DC Edit | Axing Question Hour lets government avoid accountability
The Narendra Modi government’s move to use the ongoing Covid-19 pandemic as an excuse to scrap Question Hour in Parliament’s coming Monsoon Session, starting September 14, should cause little surprise: in the past six years it has always tried to avoid being held accountable for its actions before the House, despite overwhelming numbers in the Lok Sabha.
It seems Shashi Tharoor’s prediction four months ago that “strongmen leaders will use the pandemic excuse to stifle democracy and dissent” was not far off the mark.
In our parliamentary system, where the executive is responsible to the legislature, the device MPs can most effectively employ is to put questions to ministers, and if not satisfied with the minister’s reply, by asking follow-up questions on the floor of the House.
If a minister fails to answer these properly, the government’s prevarication will be visible to all in the House, and since the telecast of parliamentary proceedings from the 1990s, to the country.
This is what the government was so desperate to avert, as there are many questions out there -- on its tackling of the Covid-19 pandemic and lockdowns, its economic mismanagement, the Chinese aggression in Ladakh and its occupation of Indian territory -- which it is reluctant to answer.
What, really, is Parliament’s main function?
For the government, the answer is to pass the legislation the Cabinet recommends, rubber stamp ordinances promulgated in between sessions, and not stop the executive doing whatever it wants.

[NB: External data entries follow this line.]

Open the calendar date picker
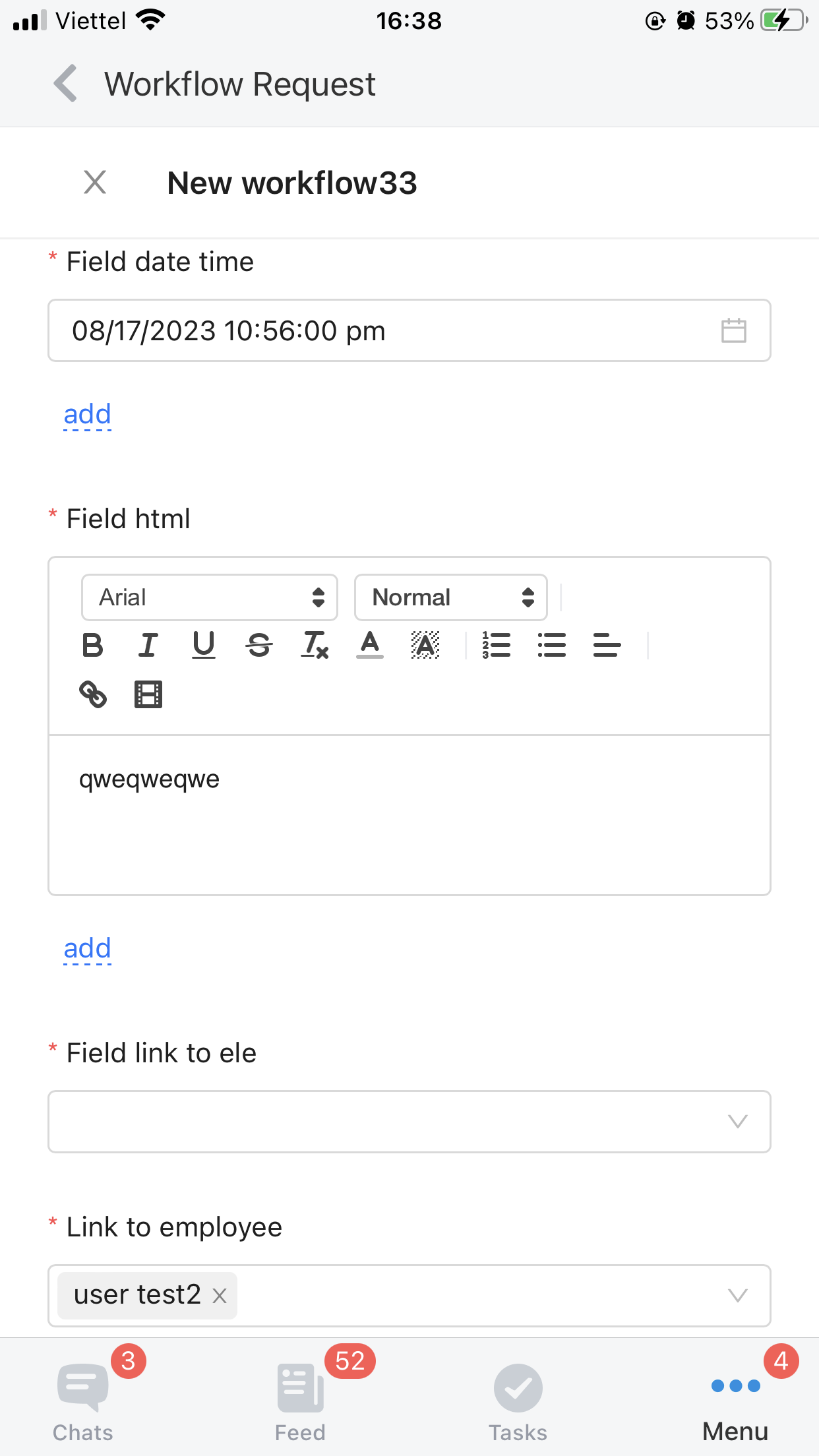 pos(733,330)
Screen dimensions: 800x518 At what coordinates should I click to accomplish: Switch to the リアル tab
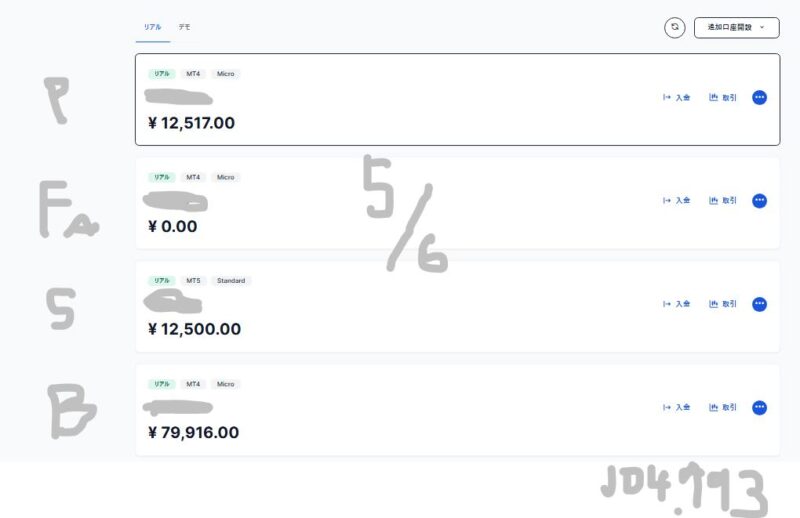point(152,27)
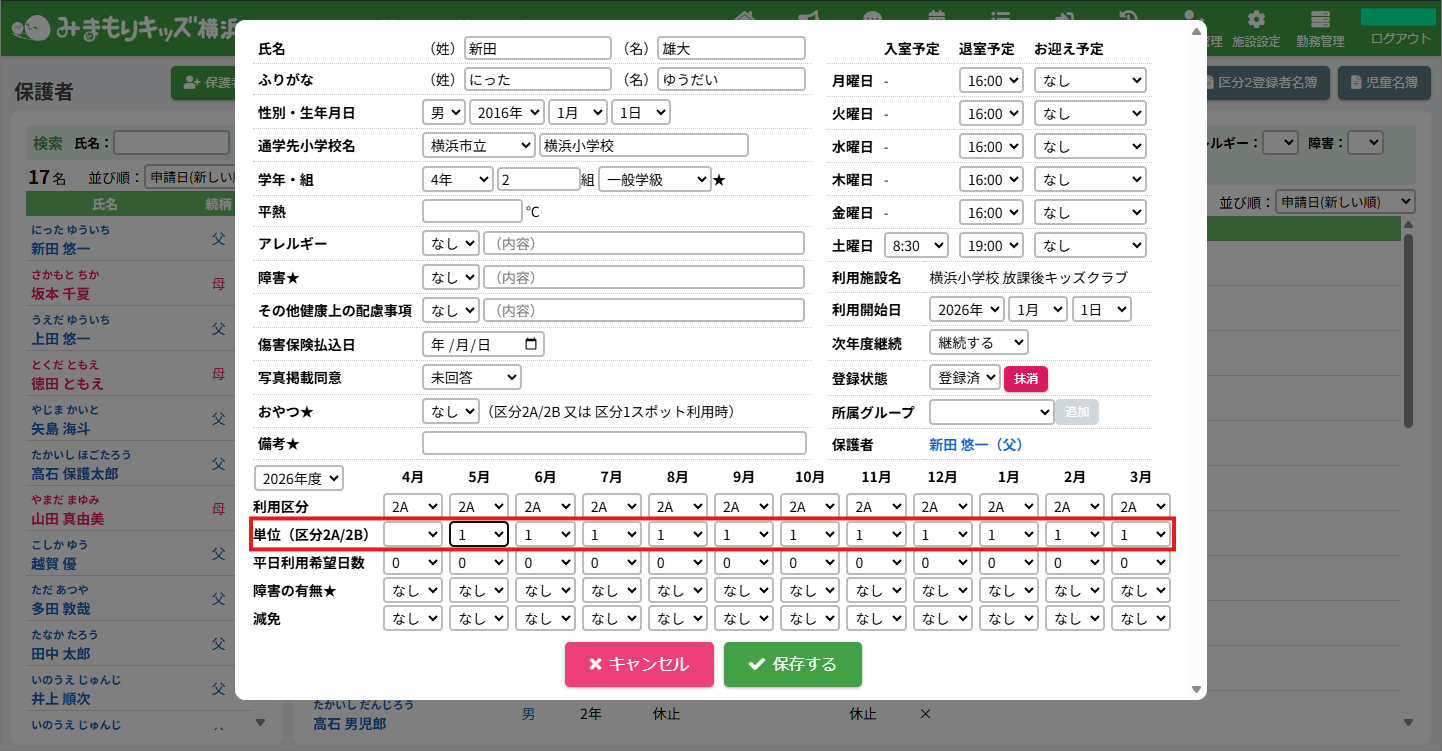Viewport: 1442px width, 751px height.
Task: Open the 施設設定 gear icon
Action: (1256, 20)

But for most people, or constitutional experts, it is to hold the government accountable to those who put it in power.
Cancelling Question Hour deprives MPs of the lone device they have to exercise some control over the executive.
The government says as Lok Sabha and Rajya Sabha sessions will be in shifts, to allow “distancing” in MPs’ seating, there is no time for Question Hour.
The fact is while a “normal” session sits 30 hours a week, six hours daily, the coming session will have 28 hours: four hours a day, but sitting all days of the week, including Saturdays and Sundays.
Of this, half an hour will be saved daily as Zero Hour is cut to 30 minutes, and there will be no private members’ business on Fridays. Trinamul Rajya Sabha MP Derek O’Brien calculated that due to the cuts, the coming session has an extra 30 minutes, more than enough time for Question Hour.
Then the Centre argued officials would have to visit Parliament to assist ministers, increasing visitors in pandemic times, but the solution is simple: to allow ministers and officials to communicate via phone or video conferencing.
While the government claims some Opposition leaders were consulted, MPs asked why an all-party meeting wasn’t called, as this will be the first time in India’s history that a regular parliamentary session will be held without Question Hour.
Several MPs said this would make Parliament a “notice board”, saying questioning the government was the “oxygen of parliamentary democracy”. Others likened it to the general climate of intolerance, with TMC MP Mahua Moitra tweeting: “Asking questions in court is contempt. Asking questions outside Parliament is sedition. And now asking questions inside Parliament is forbidden.”
The government says Zero Hour, where MPs raise vital issues, will continue, though curtailed. But there’s a critical difference. Ministers, even if present in the House, need not respond there, unlike in Question Hour, when they must.